At a short 78 minutes, you would hope that they'd manage to squeeze a lot of plot into a short amount of time, but somehow they even able to skimp on that. The plot is threadbare, and the dialogue seems clunky. Considering The Beautiful Girlfriend's interest in religion, you think maybe she would have more to say about the myth of the kitsune. From what I've read before, kitsune's seem more revered then feared, and while this spirit is a shape shifter, it seems like a more malevolent yokai. Plus, that sculpture seems way too Western, and considering Western influences in art didn't start filtering into Japan until the 19th century, it kind of betrays the ancient curse thing they've got going on in this film. Unless the temple was placed there to lure in unsuspecting tourists?

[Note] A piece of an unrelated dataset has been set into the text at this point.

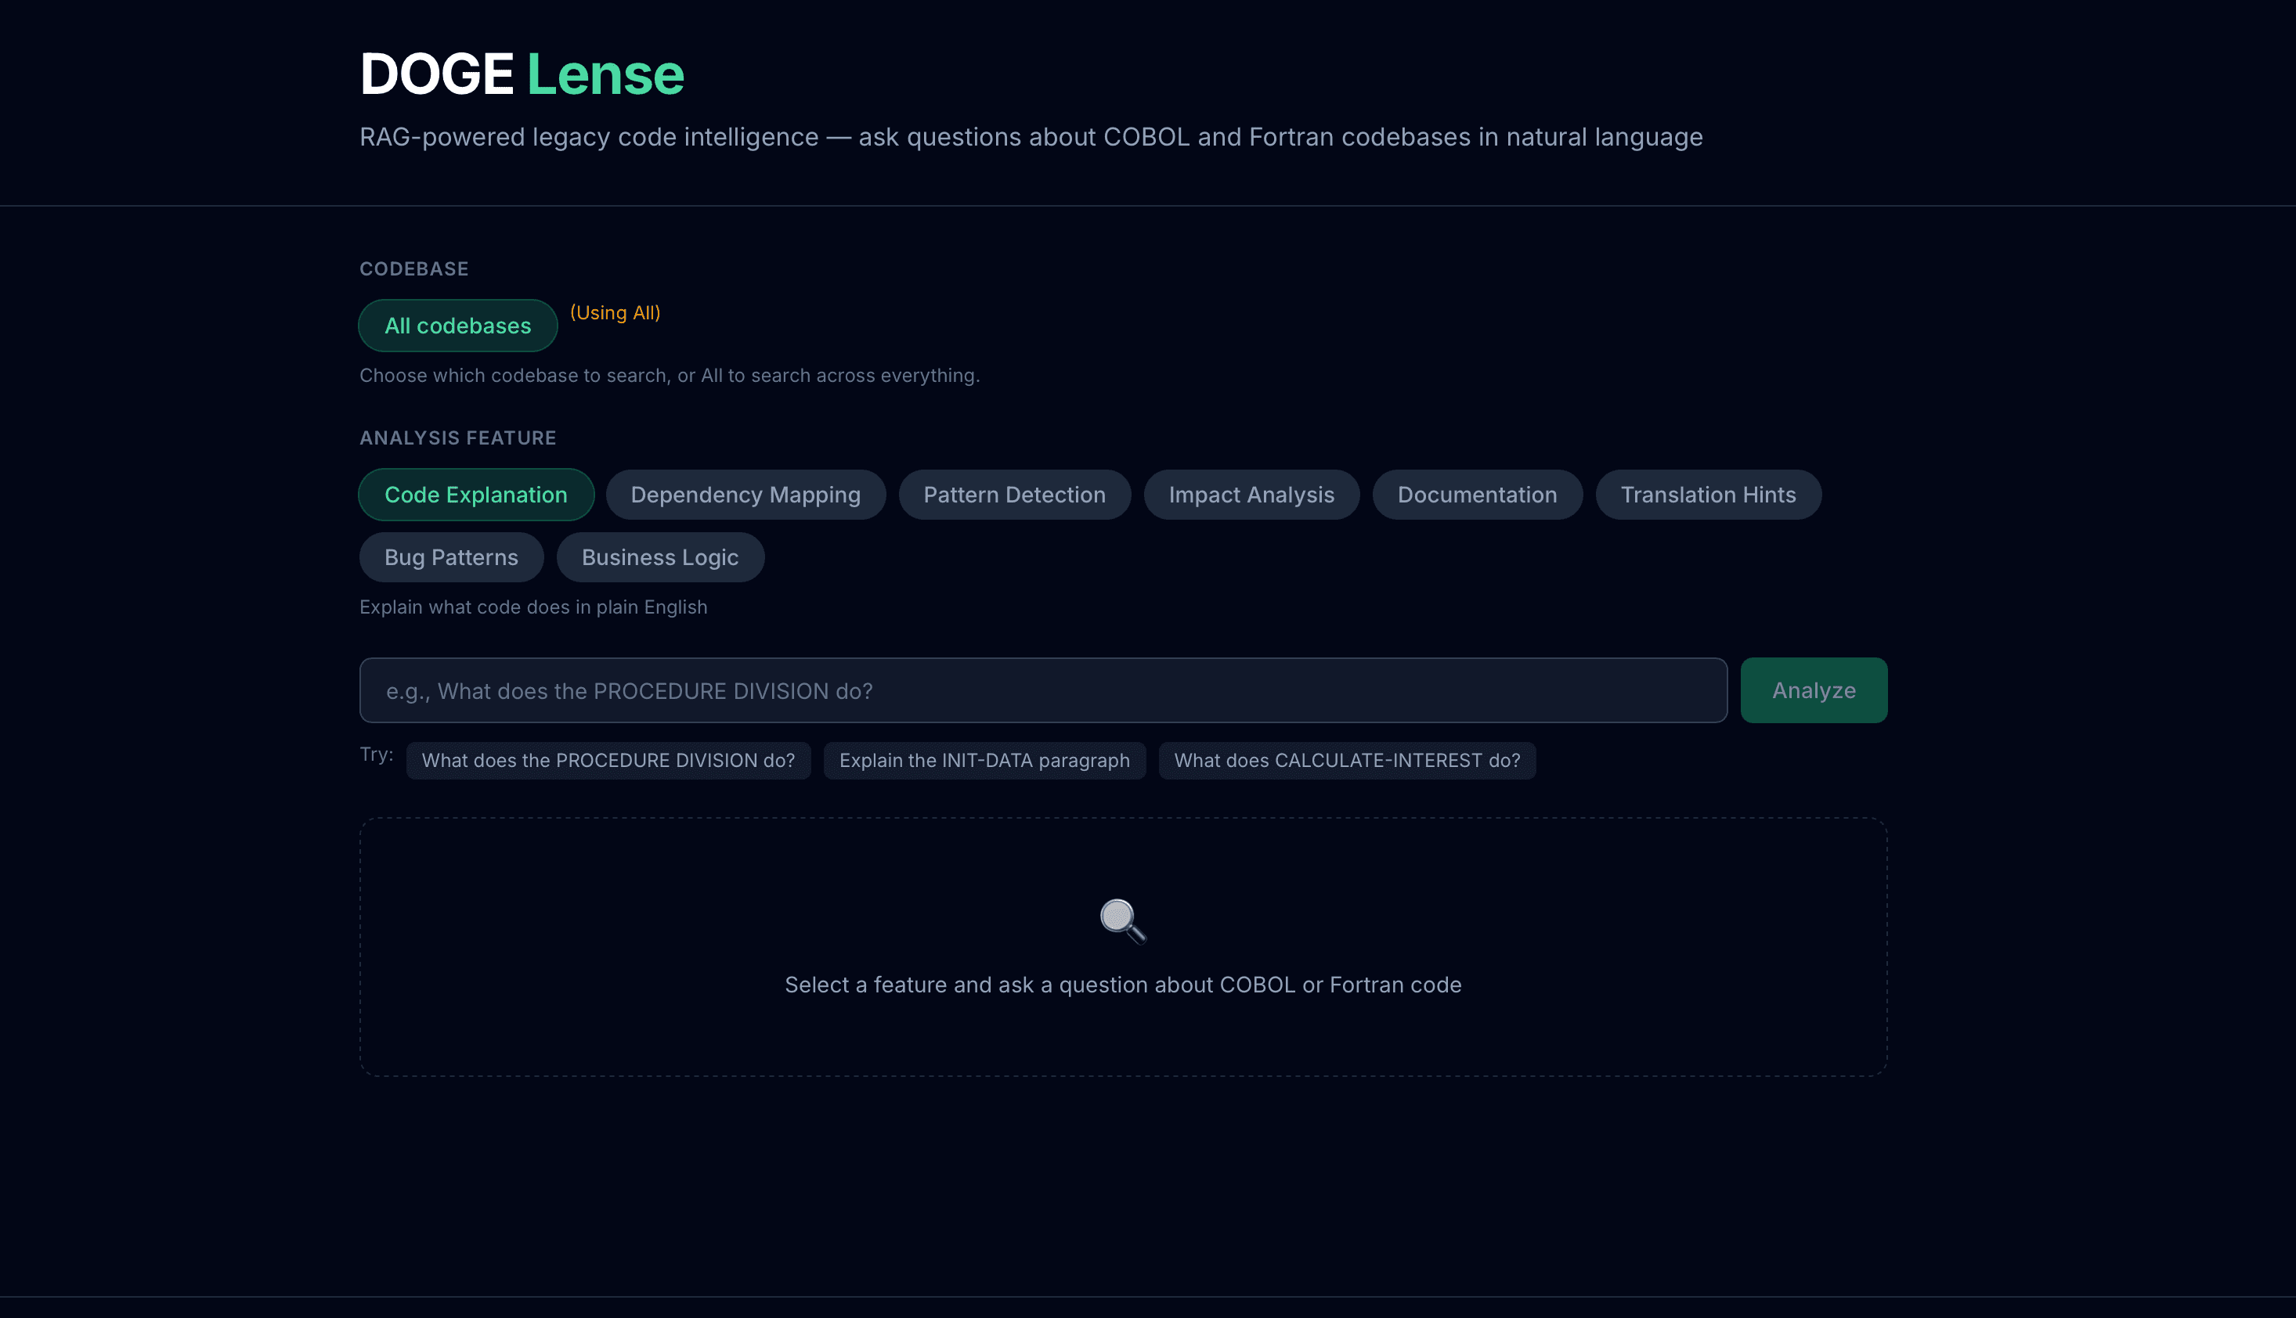Enable Translation Hints analysis
This screenshot has height=1318, width=2296.
(1708, 494)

While the first half of the film attempts to setup the dull relationship of these characters, it kind of nosedives in the later half, with scares being on cue and the twist being obvious from its very first hint. There is no atmosphere during Temple's pivotal scares as no background has been giving to this temple and its demon, apart from the standard "keep away" and "its dangerous". The ending is almost laughable it its predictability, and a sore way to end a movie with so much source material at hand in the form of Japan's rich and fascinating mythology.